_Exercise prompt_
Retype, without any change, the first line of the records and every line after it through the one containing "This screenshot has height=582, width=900.".

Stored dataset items
::::::

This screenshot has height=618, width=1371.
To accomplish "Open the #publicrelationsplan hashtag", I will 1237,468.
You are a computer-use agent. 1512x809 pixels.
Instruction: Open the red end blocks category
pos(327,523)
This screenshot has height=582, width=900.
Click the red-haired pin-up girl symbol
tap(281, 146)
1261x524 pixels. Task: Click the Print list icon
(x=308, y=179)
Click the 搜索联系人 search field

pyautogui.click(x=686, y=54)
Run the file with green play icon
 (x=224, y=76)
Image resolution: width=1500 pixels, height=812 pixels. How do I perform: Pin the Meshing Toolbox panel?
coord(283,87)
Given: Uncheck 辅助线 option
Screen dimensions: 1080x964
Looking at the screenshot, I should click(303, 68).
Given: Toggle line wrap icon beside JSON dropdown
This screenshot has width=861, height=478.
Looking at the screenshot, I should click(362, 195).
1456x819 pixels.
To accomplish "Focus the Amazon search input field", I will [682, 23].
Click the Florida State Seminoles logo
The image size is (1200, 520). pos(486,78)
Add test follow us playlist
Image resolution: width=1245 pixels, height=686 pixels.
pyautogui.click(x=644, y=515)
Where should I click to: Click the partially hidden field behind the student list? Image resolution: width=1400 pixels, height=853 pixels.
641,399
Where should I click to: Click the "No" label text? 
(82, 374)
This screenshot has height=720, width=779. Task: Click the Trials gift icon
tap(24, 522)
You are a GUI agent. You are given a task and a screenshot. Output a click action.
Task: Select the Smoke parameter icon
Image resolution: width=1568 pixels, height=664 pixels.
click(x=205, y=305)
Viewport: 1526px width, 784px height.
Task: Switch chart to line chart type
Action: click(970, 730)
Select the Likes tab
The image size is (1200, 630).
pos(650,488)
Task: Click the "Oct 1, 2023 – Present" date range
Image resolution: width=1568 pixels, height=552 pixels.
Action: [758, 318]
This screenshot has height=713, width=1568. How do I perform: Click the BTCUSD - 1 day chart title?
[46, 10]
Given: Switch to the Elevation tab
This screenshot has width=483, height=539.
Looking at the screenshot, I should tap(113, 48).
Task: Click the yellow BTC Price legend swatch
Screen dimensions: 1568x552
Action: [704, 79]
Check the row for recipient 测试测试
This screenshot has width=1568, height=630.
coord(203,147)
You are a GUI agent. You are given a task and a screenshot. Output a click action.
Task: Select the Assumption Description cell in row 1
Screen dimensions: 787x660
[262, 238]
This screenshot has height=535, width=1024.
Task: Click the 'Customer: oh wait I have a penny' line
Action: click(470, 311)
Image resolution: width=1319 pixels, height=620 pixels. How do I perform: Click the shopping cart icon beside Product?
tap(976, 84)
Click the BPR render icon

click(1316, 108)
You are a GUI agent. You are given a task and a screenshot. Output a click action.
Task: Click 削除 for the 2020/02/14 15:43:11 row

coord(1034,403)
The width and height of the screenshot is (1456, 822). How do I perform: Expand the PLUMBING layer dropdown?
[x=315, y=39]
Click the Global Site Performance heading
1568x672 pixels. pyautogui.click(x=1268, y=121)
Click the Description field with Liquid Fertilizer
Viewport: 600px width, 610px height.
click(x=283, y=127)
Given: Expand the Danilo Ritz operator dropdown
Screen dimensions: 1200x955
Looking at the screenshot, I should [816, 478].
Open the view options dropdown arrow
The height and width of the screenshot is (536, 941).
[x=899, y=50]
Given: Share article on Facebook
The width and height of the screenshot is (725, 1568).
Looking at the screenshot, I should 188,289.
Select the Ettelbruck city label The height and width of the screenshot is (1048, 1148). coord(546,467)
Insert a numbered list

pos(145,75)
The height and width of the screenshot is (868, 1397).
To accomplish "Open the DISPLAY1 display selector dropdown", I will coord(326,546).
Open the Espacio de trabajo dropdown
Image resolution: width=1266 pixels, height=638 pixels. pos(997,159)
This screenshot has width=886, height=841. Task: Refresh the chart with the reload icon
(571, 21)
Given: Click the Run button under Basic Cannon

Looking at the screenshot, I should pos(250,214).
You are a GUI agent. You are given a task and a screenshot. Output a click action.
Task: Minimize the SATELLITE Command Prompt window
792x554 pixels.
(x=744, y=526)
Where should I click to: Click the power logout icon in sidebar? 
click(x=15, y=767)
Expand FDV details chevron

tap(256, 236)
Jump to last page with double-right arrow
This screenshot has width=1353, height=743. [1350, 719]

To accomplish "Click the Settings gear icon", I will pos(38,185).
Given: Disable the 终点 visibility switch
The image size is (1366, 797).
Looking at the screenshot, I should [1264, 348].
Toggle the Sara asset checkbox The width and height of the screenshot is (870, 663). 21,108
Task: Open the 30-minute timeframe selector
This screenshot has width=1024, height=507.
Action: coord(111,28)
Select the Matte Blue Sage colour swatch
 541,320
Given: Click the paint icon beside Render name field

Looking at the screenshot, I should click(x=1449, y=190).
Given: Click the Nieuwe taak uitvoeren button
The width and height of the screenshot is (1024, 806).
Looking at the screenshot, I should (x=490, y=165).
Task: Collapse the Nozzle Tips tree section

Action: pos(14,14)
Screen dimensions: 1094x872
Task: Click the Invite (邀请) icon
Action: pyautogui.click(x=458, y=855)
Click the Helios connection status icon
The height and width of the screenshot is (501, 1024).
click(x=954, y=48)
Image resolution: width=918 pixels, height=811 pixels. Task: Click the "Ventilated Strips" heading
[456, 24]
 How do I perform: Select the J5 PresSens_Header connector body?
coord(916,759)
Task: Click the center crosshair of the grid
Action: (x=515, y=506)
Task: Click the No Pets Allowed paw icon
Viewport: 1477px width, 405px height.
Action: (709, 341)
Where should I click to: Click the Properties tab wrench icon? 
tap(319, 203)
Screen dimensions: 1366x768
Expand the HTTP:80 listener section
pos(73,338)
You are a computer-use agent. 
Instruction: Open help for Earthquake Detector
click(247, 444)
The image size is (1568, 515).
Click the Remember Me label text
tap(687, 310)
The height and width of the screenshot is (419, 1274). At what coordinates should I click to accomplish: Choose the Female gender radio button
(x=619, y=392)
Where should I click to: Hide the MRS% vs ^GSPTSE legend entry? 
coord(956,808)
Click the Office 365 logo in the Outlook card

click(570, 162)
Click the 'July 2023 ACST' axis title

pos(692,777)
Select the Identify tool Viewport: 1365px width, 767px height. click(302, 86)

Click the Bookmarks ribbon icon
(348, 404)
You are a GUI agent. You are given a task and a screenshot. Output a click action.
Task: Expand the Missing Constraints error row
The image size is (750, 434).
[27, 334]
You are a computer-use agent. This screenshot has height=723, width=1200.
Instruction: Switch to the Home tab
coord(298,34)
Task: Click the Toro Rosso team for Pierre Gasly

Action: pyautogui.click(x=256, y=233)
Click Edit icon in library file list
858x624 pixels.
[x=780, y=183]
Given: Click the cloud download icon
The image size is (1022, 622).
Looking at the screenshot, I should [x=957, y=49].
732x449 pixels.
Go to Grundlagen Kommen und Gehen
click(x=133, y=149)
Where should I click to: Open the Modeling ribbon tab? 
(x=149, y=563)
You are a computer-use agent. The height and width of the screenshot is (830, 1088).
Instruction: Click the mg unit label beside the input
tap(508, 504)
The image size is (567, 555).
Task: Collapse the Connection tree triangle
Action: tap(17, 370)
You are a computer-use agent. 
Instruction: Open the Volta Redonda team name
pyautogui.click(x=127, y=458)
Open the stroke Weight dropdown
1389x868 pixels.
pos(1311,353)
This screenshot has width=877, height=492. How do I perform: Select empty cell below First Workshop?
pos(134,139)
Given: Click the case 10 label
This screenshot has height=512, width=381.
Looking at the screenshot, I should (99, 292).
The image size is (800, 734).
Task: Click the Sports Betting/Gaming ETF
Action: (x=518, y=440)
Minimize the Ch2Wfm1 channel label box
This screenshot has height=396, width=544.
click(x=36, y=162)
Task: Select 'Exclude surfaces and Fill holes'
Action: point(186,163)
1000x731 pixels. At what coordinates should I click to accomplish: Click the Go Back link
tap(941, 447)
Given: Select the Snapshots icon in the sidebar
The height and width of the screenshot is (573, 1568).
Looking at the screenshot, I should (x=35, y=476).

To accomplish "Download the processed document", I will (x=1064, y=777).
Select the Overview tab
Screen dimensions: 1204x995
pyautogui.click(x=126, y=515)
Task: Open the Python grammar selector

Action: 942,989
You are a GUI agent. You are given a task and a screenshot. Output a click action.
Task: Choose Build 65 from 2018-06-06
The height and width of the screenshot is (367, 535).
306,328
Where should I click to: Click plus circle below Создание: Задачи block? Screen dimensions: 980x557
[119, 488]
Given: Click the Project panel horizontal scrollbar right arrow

::::::

_Answer to the exercise_
This screenshot has height=618, width=1371.
To accomplish "Open the #publicrelationsplan hashtag", I will 1237,468.
You are a computer-use agent. 1512x809 pixels.
Instruction: Open the red end blocks category
pos(327,523)
This screenshot has height=582, width=900.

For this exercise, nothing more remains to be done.